Problem description: If pictures appear among the lines below, leave them out while you return exactly the lines from the one with "The height and" through the one with "the Buy New".

Records provided:
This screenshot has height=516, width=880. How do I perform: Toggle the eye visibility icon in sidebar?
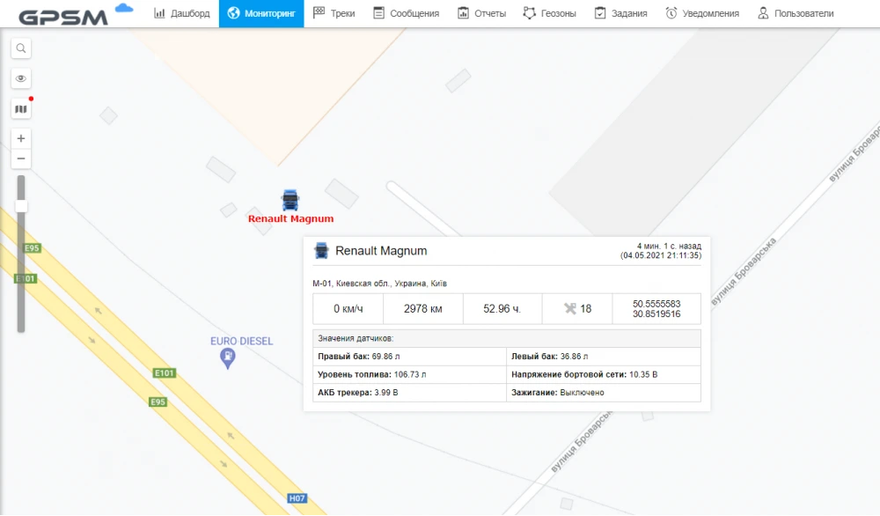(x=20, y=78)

==

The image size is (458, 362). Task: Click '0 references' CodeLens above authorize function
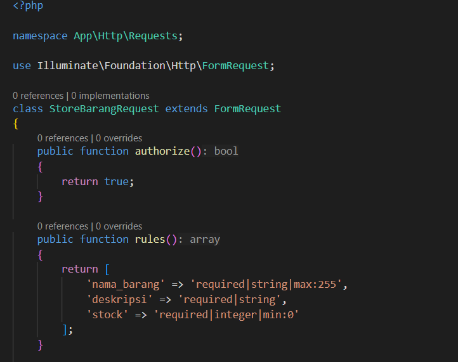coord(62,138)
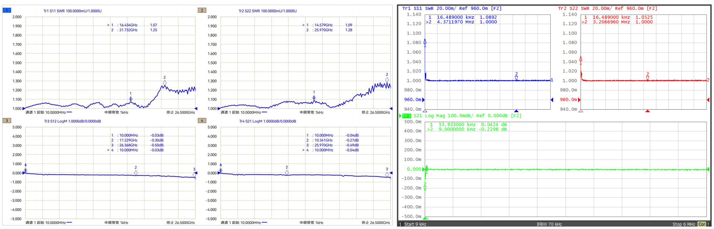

* * *

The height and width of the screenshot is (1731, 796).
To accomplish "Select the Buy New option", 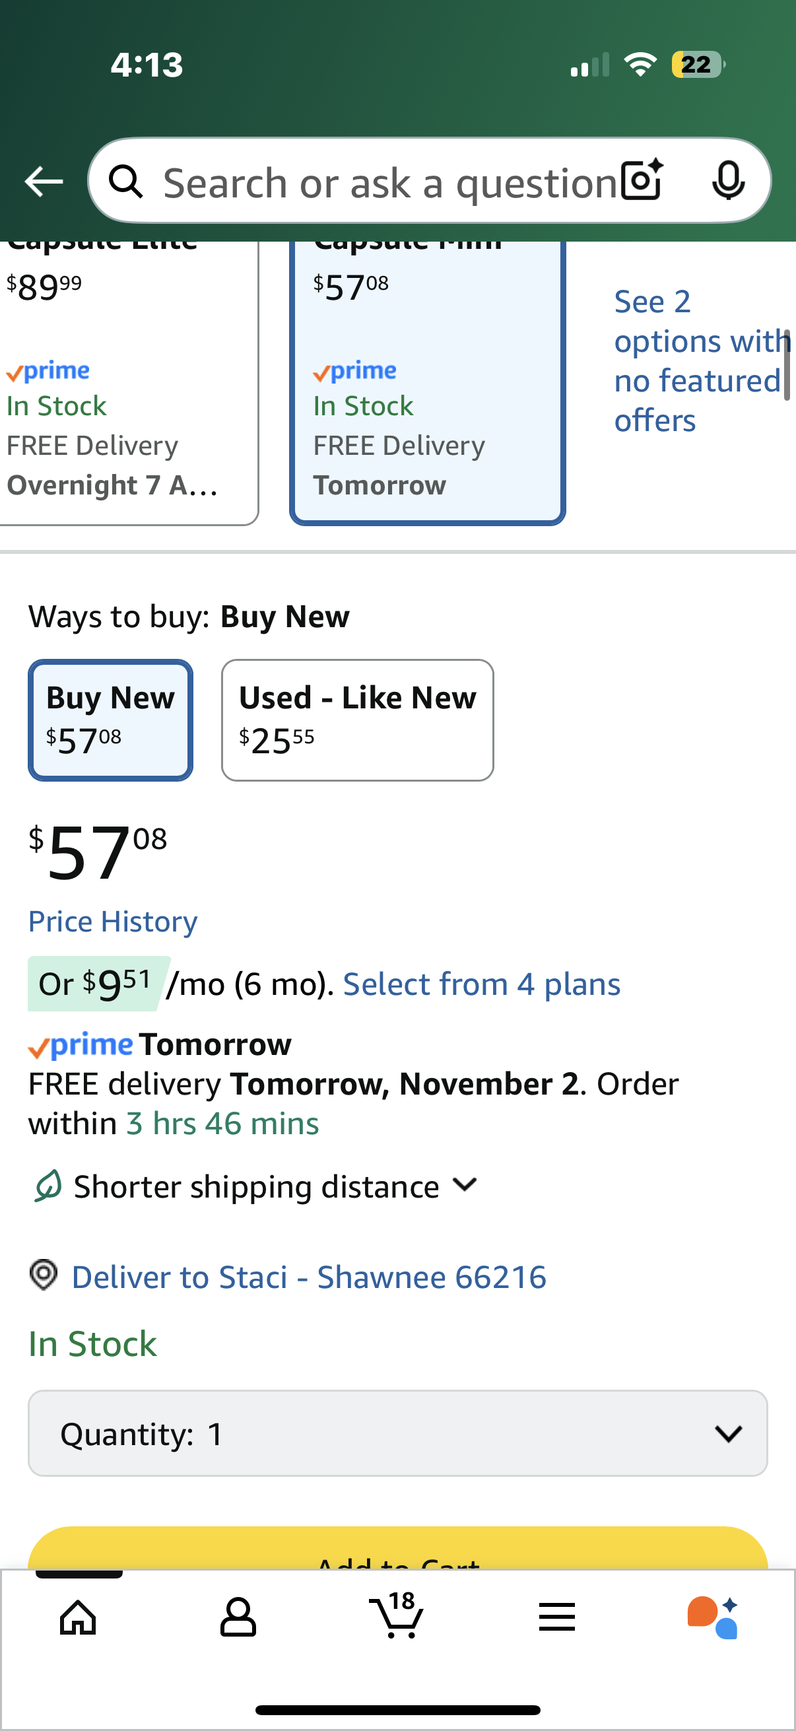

Finished exercise:
The height and width of the screenshot is (1731, 796).
To accomplish "Select the Buy New option", 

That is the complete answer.